Task objective:
Give everything from the line containing "The image size is (1456, 819)." down to the line containing "(241, 600).", both included, as a JSON list of strings with one string per line. Leave out blank lines.

— BEGIN Information provided —

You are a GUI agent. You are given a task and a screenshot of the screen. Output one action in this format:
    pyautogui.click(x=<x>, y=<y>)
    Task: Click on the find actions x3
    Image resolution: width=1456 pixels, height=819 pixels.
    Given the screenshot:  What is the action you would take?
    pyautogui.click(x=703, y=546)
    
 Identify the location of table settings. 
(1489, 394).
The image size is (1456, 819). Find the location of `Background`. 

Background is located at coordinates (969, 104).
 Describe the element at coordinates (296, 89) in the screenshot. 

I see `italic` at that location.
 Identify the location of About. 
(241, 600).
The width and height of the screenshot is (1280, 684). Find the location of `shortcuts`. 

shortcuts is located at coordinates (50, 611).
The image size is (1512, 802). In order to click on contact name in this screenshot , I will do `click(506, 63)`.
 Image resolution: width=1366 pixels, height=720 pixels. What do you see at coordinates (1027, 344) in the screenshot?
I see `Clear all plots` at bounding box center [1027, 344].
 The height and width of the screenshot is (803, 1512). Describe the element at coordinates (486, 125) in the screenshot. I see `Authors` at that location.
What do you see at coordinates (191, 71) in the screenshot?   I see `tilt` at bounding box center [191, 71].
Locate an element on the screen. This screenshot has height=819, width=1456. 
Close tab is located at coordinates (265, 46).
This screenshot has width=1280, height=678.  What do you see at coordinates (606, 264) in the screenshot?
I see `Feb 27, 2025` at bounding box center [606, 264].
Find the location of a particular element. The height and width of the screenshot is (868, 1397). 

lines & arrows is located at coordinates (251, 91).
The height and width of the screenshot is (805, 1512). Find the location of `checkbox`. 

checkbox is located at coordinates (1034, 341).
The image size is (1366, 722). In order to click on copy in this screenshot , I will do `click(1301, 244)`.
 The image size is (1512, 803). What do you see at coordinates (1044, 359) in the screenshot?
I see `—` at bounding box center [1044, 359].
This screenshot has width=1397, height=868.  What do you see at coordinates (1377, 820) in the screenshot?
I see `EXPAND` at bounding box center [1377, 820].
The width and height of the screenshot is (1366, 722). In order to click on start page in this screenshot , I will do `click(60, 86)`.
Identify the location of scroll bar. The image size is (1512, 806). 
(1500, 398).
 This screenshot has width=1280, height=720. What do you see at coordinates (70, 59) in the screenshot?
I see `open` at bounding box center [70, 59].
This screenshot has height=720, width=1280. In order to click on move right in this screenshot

— END Information provided —

Full answer:
[
  "The image size is (1456, 819). Find the location of `Background`. ",
  "Background is located at coordinates (969, 104).",
  " Describe the element at coordinates (296, 89) in the screenshot. ",
  "I see `italic` at that location.",
  " Identify the location of About. ",
  "(241, 600)."
]